Wednesday, October 24, 2007

A Day in the Life of a Carpooler

So this week it is my week to carpool, and though it does make for a tad bit longer of a week, it does provide great material. FYI, I deliver 6 children to school on my week, 5 girls and 1 boy, MY boy, the youngest. Yesterday was his birthday, so imagine one little 6 year old boy in the car with 5 girls ranging in ages from 7 to 12.
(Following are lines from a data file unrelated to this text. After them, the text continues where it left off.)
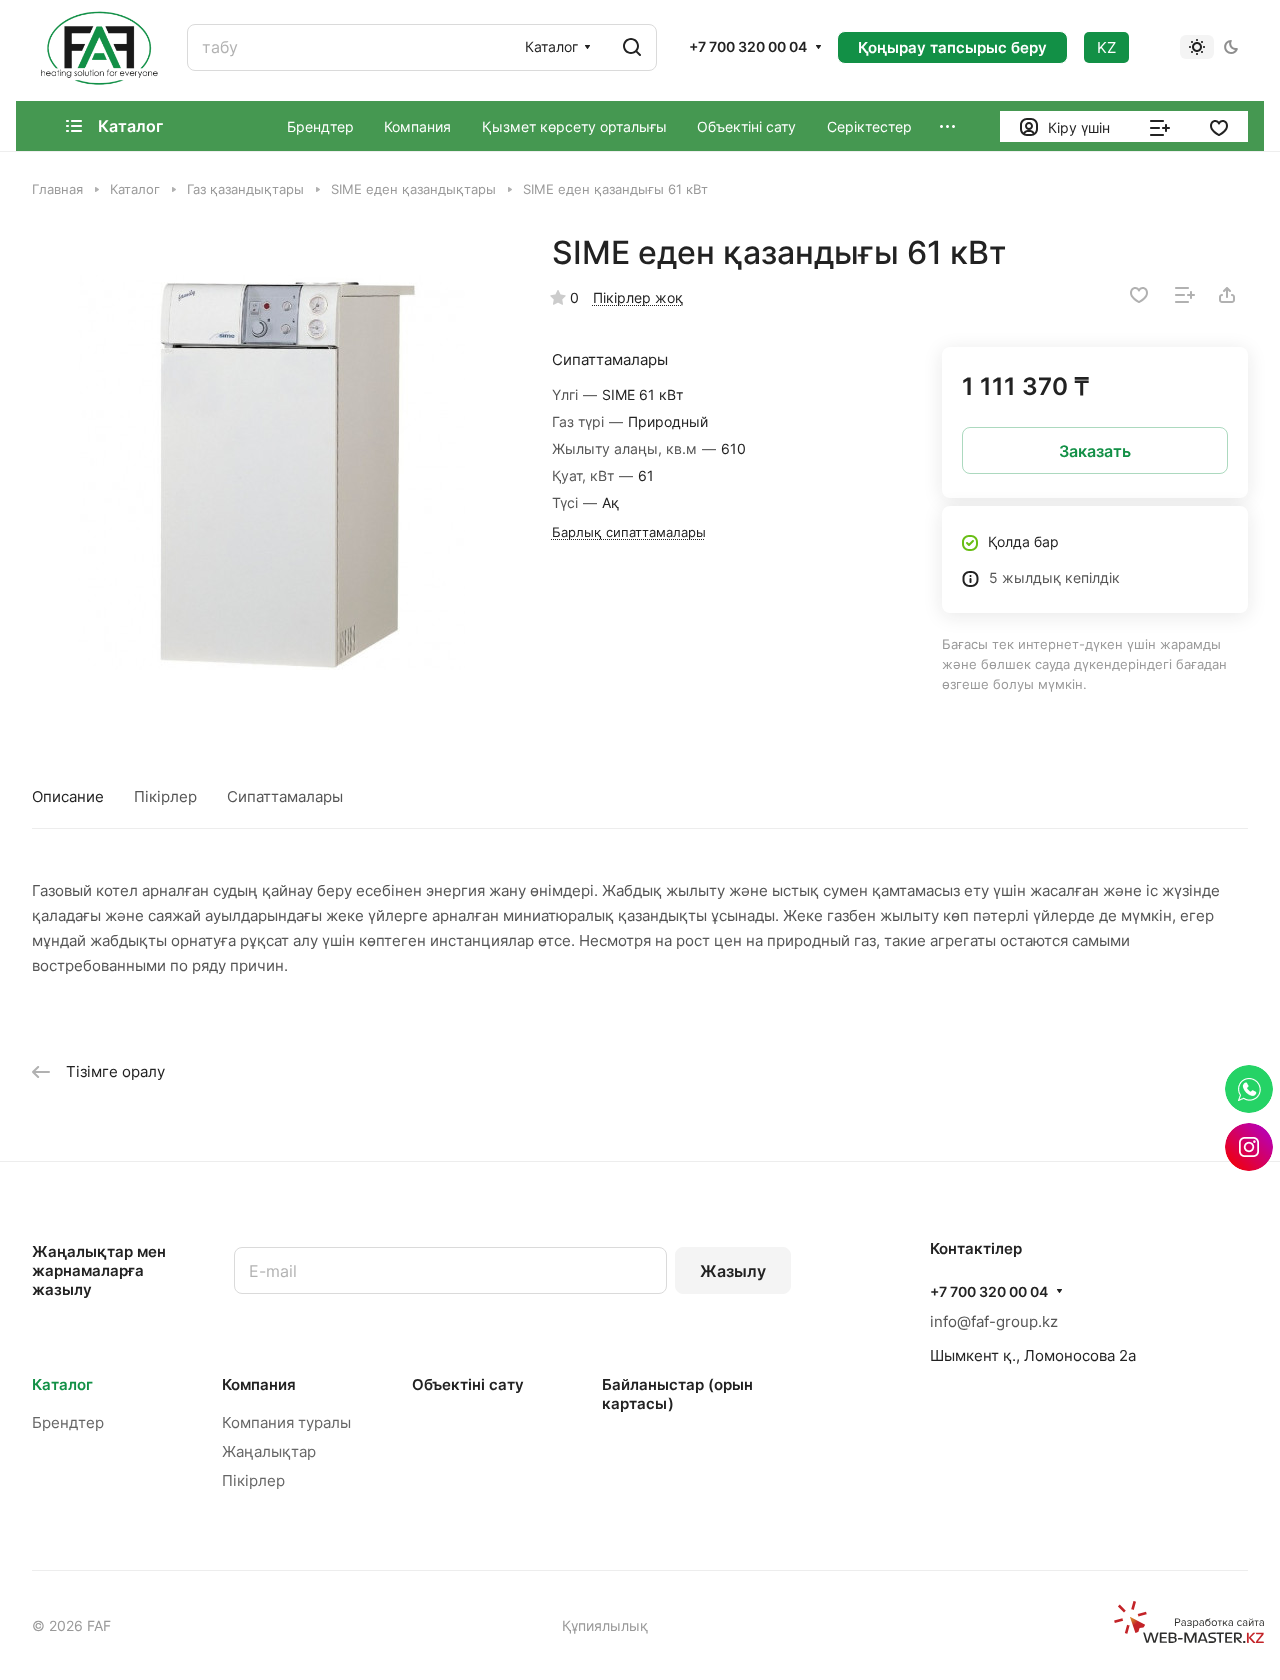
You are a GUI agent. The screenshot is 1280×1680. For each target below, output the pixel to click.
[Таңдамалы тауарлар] (1219, 126)
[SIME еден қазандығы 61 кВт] (271, 472)
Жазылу (733, 1271)
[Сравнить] (1185, 295)
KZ (1106, 47)
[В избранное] (1139, 295)
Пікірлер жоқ (638, 297)
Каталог (62, 1384)
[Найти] (632, 47)
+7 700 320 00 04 (748, 46)
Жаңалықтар (269, 1451)
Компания (259, 1384)
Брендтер (68, 1422)
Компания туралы (286, 1422)
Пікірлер (165, 796)
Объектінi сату (468, 1384)
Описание (68, 796)
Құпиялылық (605, 1625)
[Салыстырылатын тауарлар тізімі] (1160, 126)
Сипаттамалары (285, 796)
This morning, I delivered my middle schooler, then I delivered my junior-higher, and next stop was the elementary where I would deliver the remainder of my goods. The drill is that Ethan scoots over and gets out and flips the seat down for the last 3 girls to get out. They are 8, 7 and 6. As Ethan was flipping the seat down a teacher arrived behind him for some much needed help and assisted the girls out of the car. After doing so, she looked at Ethan and said, "Don't worry, they can't kiss you today, they're already inside." Then she looked at me and said, "They kiss him every day, and it makes him so mad..."

Saturday, October 6, 2007

It's Saturday, for Crying out Loud

Ok, it's been a few days, but in my defense, the last week has been C-R-A-Z-Y.
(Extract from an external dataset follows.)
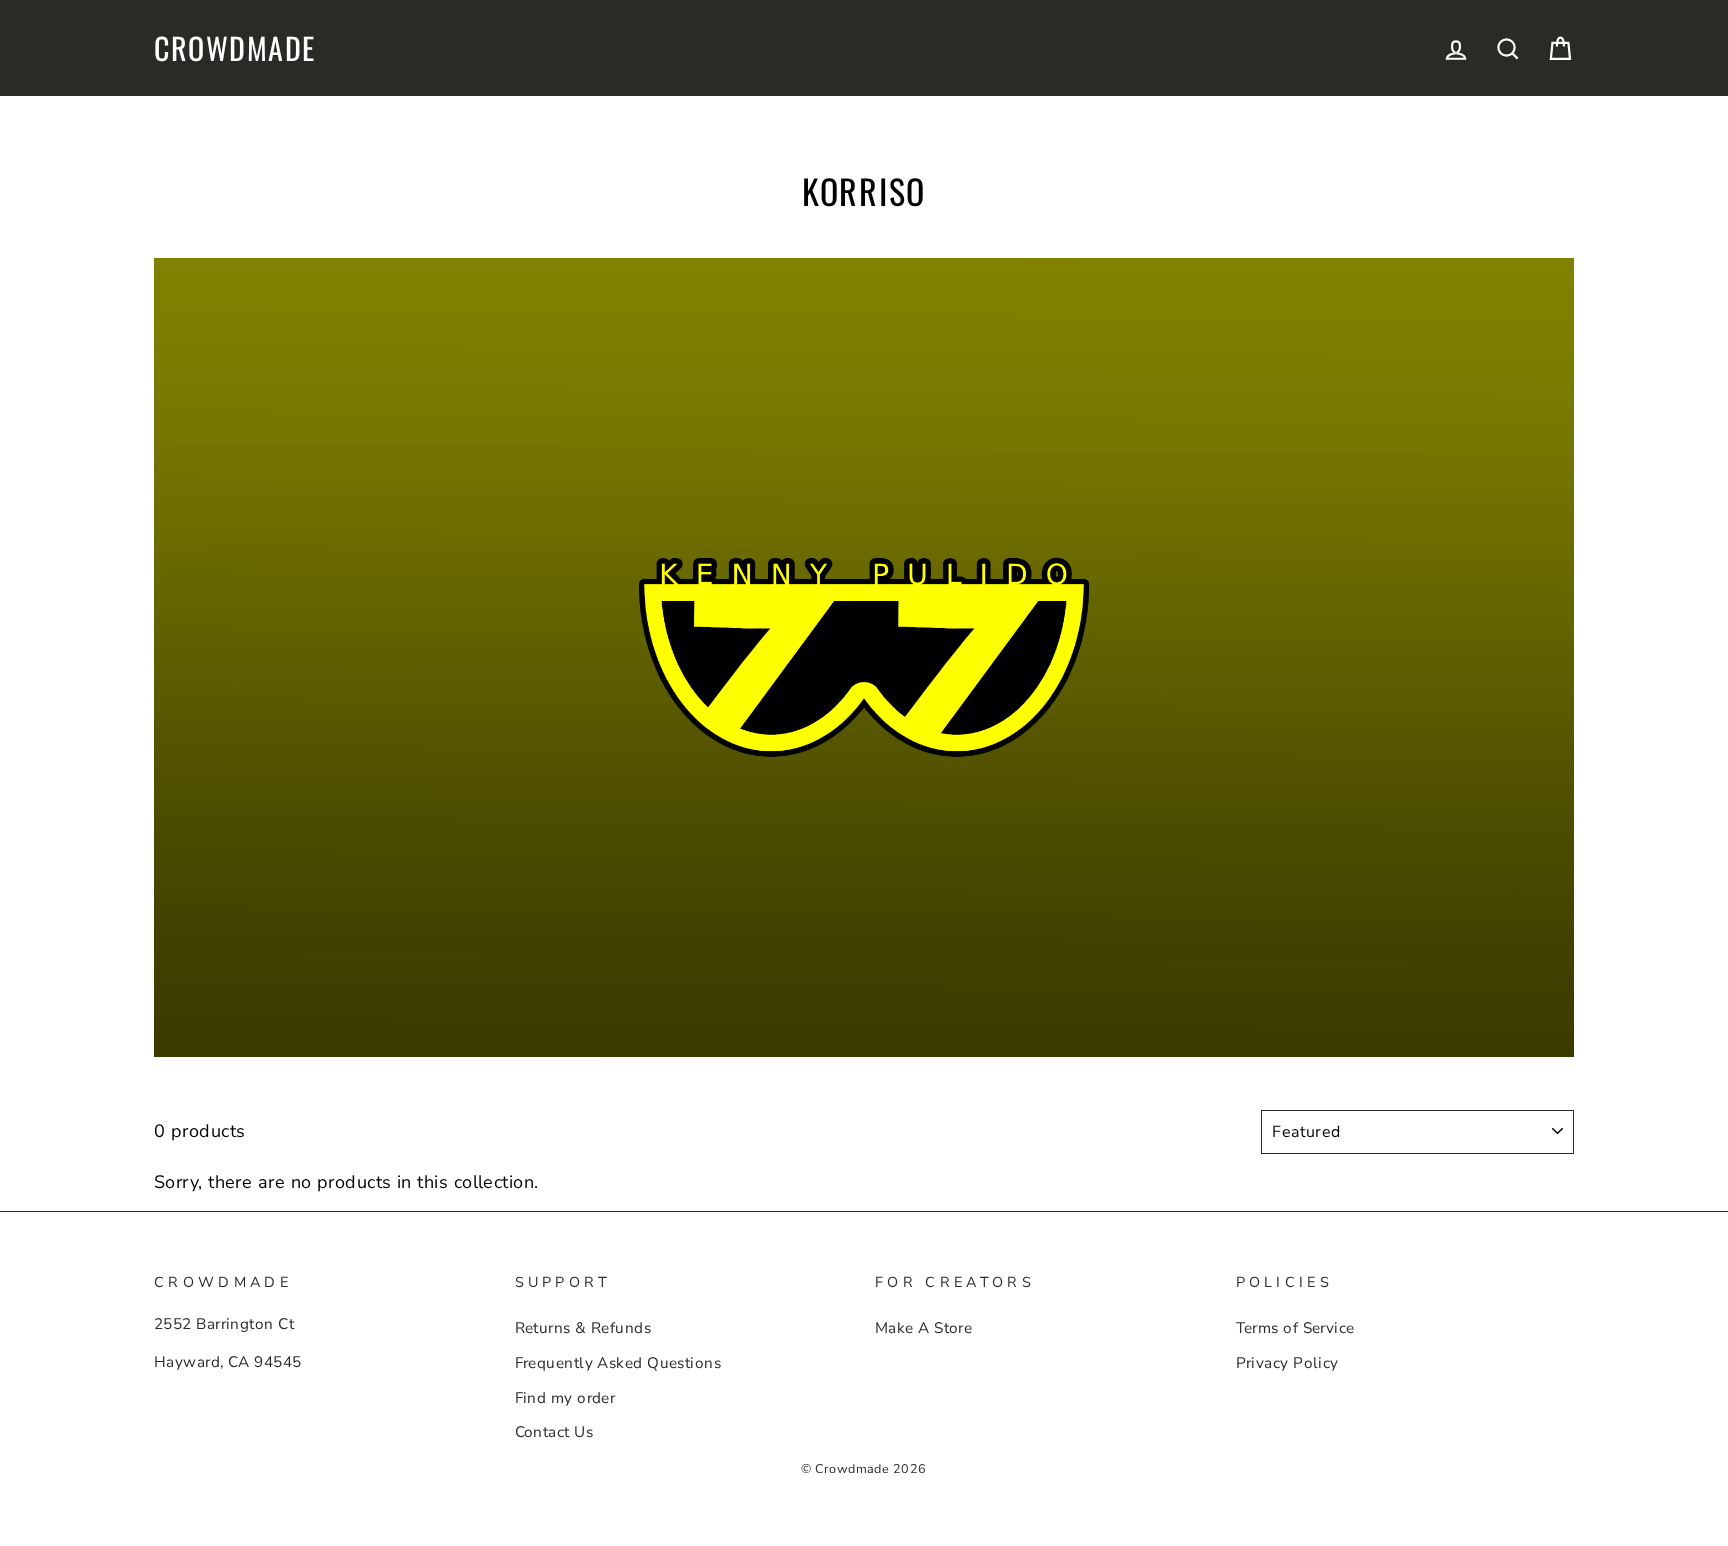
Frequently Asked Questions (618, 1363)
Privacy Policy (1287, 1363)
Hello, my name is Ginny. I'm an introvert. I have been around people for a week, solid, and I'm going nuts.

So one day last week, can't remember which day, one of my sweet little carpoolers had the unfortunate experience of getting carsick. In my car. In the seat belt receptacles of my car. In the stitching of the leather seats of my car. Underneath the seats of my car. In the - er - places where the seats attach to the "metal" part of my car. In the carpet of my car. Well, ok, so this is not so bad because my car needed to be shampooed anyway, and also because my husband recently purchased a shampooer for me. How sweet. Only one TINY little drawback - the prospect of dealing with someone else's kid's puke. yeah. Lovely. Ok, so when I dropped her off at home, her mom seemed very embarrassed (which I would have been also) and ran out to mop up most of the mess, and most of the chunks. Thank god. Still. The smell. Was. Unbearable. Even after I spent 3 hours shampooing the vehicle, it still had a bit of funk, but what can you do? I discovered things I didn't even know my car would do in the process of cleaning it out. My shampooer had a nice little shampooing crevice tool which came in handy when I found a little pool of puke that needed to be sucked up. I think it's ok now, but the kids might be irrevocably scarred....

Tuesday, October 2, 2007

Night Time Carnage

It is getting creepy in here. Since we lost our dear old Aussie, we have become over-run with critters. It is almost like Shally had them all held off to the border of our property and as soon as she vacated the premises, they converged upon us in a ravenous stupor. A couple of weeks ago, we were awakened to the sound of cackling chickens in the middle of the night, which is ALWAYS a danger sign with poultry. We jumped out of bed in our t-shirts, slapped on some boots and stormed the chicken pen, shot an opossum with a 22 and this has been the beginning of what I shall call The Great Battle of Marsupials. In the days that followed, we have caught an opossum and a raccoon in the live trap and relocated them to other areas which I am not sure were receptive to "extra animals" but I digress... (By the way, the raccoon was a fluke, I'm not stupid enough to think he is a marsupial) Last night was probably the worst yet. Again, we were alerted to a cackling chicken pen in the dark of night and again slapped on our boots and.... you know the rest. The only twist to this repetition was that Brad eventually gave up the hunt and took his gun back to the house. Almost immediately, I found the marsupial soldier poking his pointy little nose out of the top of the chicken house grinning with his pointy little teeth. Brad returned at this point sans gun and proceeded to beat it to death with a mag lite. Now don't turn me in to PETA people, this was a CHICKEN VS MARSUPIAL situation and someone had to go. I felt it incumbent upon me to delegate the ethical treatment to my chickens in this particular situation. I told Brad that I had no idea he was capable of such carnage. A few minutes after this shindig, we ran a live possum off of the front porch where he was dining on cat food. What next?